Krieg gegen Saddam? Ohne uns! Der deutsche Pazifismus, geboren aus Schuld und Angst, prägt längst die bürgerliche Mitte. Zugleich gewöhnt sich die Linke an den bewaffneten Kampf für die Menschenrechte. Eine Reise durch die Gefühlswelt der Bundesrepublik.


Wie würde, wie wird bei einem Angriff auf den Irak die deutsche Öffentlichkeit reagieren? Im Golfkrieg von 1991 war die Stimmung fast hysterisch, mit weißen Bettlaken, die aus den Fenstern hingen, und allmorgendlich atemlos verfolgtem Frühstücksfernsehen – obwohl die Bundesrepublik sich militärisch gar nicht beteiligte. Bei der Intervention im Kosovo 1998 taten deutsche Soldaten mit, aber auf den Straßen blieb es ruhig, wohl weil der erste Kriegseinsatz nach 1945 durch eine linke Regierung gleichsam moralisch abgeschirmt wurde. Am aufgewühltesten ging es zu, als gar kein Schuss fiel, im Nachrüstungsstreit der frühen achtziger Jahre: Weltuntergangsängste im Schatten der atomaren Mittelstreckenraketen, von Pershing und SS-20. Wie also sieht es diesmal aus?

Über Frieden, Friedenssehnsucht, Friedensbewegung, Friedenspolitik ist schwer vernünftig zu reden. Für manche, ziemlich viele sogar, liegt hier das Unantastbare schlechthin, ein moralisches Sperrgebiet, ein beinahe oder buchstäblich religiös bewehrtes Tabu. Anderen dagegen stößt gerade beim Friedensthema ein besonders ungenießbares Gutmenschentum auf, der schlechte Geschmack von politischem Kitsch. Manchmal wirken die Sanftmütigen in der Tat wie ihre eigene Karikatur. Bei jedem Satiriker hätte man den Einfall billig und albern gefunden, dass neulich während einer Irak-Diskussion in der hannoverschen Marktkirche als erster Publikumsbeitrag via Internet das Statement der Pfarrerin Tina Hülsebus eintraf, Absender „Dahab, Süd-Sinai, Ägypten“, mit strengen Urteilen über die unchristliche Arroganz der Vereinigten Staaten. Aber genau so ist es gewesen: Frau Pastorin ordnet vom Berge Sinai aus das Weltgeschehen. Dieses Milieu gibt es also wirklich noch.

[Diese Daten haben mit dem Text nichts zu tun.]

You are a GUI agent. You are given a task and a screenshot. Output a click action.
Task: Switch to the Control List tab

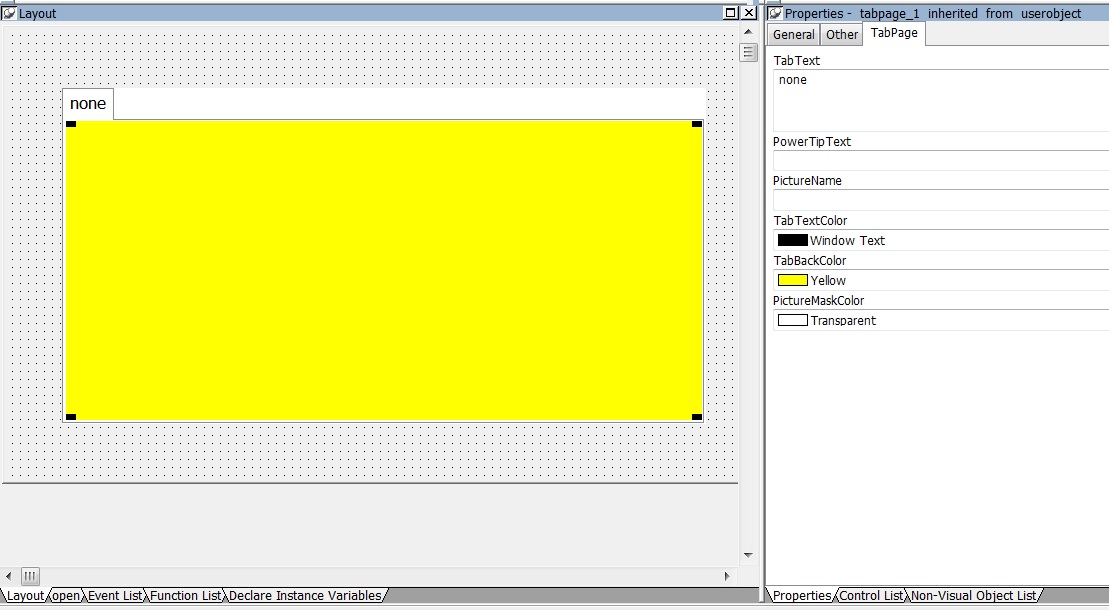click(871, 596)
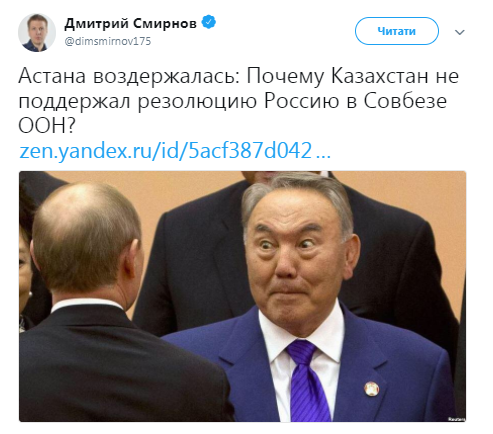Click the surprised man's face in the photo
The image size is (493, 434).
coord(295,260)
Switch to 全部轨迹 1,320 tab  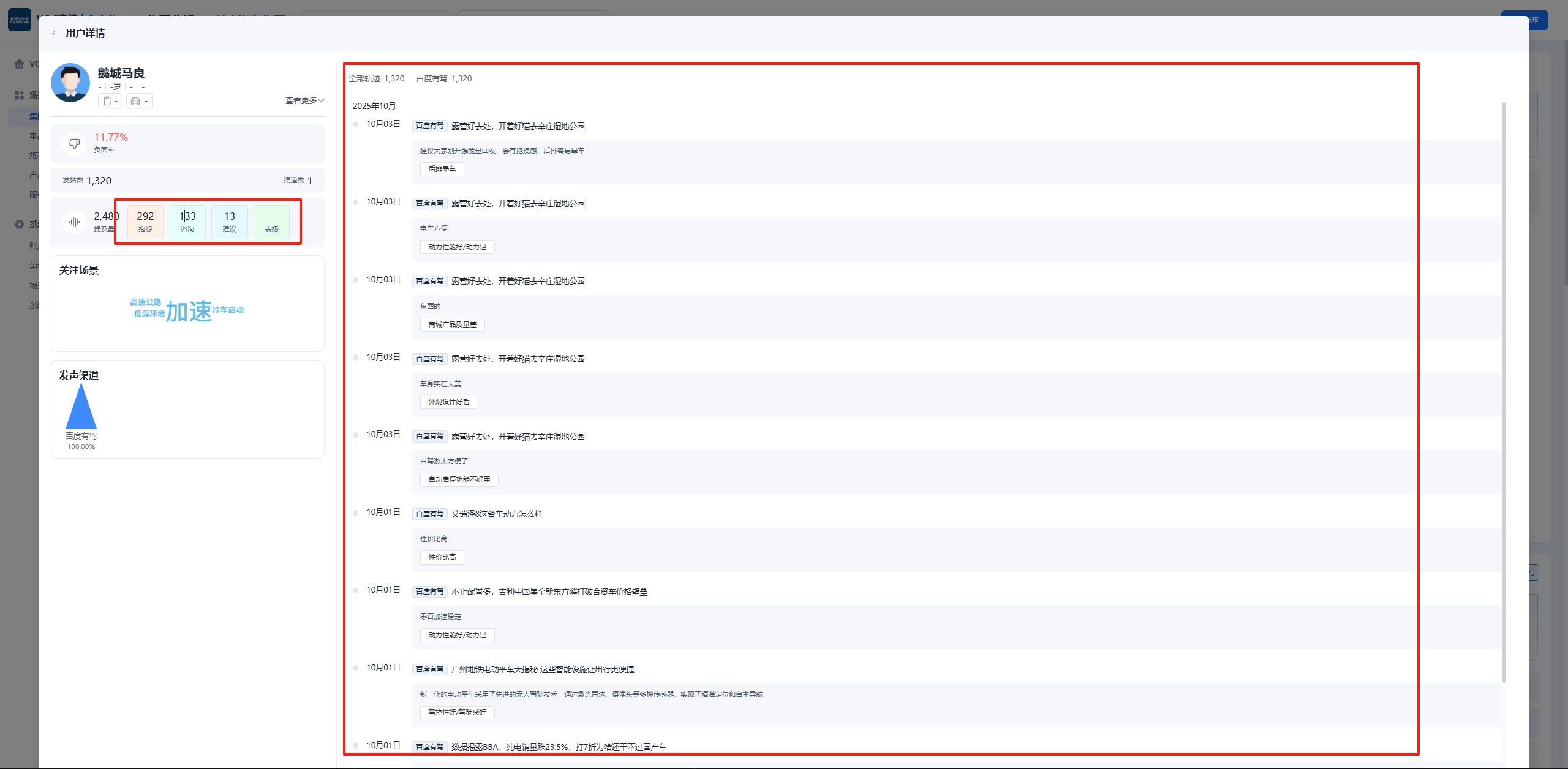tap(377, 78)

Trotzdem ist der Kirchentagspazifismus der frühen achtziger Jahre nicht mehr der Schlüssel zur bundesdeutschen Friedensbefindlichkeit. Die hannoversche Veranstaltung hatte nichts von Apokalyptik oder Fanatismus an sich. Es war eine Talkshow mit leidlich professioneller Moderation, Ausstrahlung ein paar Tage später auf Phönix, und Christian Ströbele und Peter Scholl-Latour als Stargästen. So glatt im Medien-Mainstream hatten sich die Nachrüstungsgegner nicht bewegt. Vor allem aber lohnten die Zuhörer einen genaueren Blick, die jetzt aus Sorge vor einem Angriff auf den Irak erschienen waren – zahlreich, sodass viele draußen bleiben mussten. Es war ein ausgesprochen bürgerliches Publikum, wohlgekleidet und paarweise erschienen, im Alter recht gleichmäßig gestreut zwischen vierzig und siebzig. Das ist die Mitte der deutschen Gesellschaft, und wer sie hier sitzen sah, der wusste sofort, dass Gerhard Schröder tatsächlich mit der Parole „Krieg? Ohne uns!“ die Bundestagswahl gewonnen hat. Es ist nichts Linkes, nichts Alternatives und nichts Radikales mehr, gegen Bomben, Raketen, Panzer und besonders gegen die Amerikaner zu sein, es ist eine deutsche Grund- und Mehrheitsstimmung.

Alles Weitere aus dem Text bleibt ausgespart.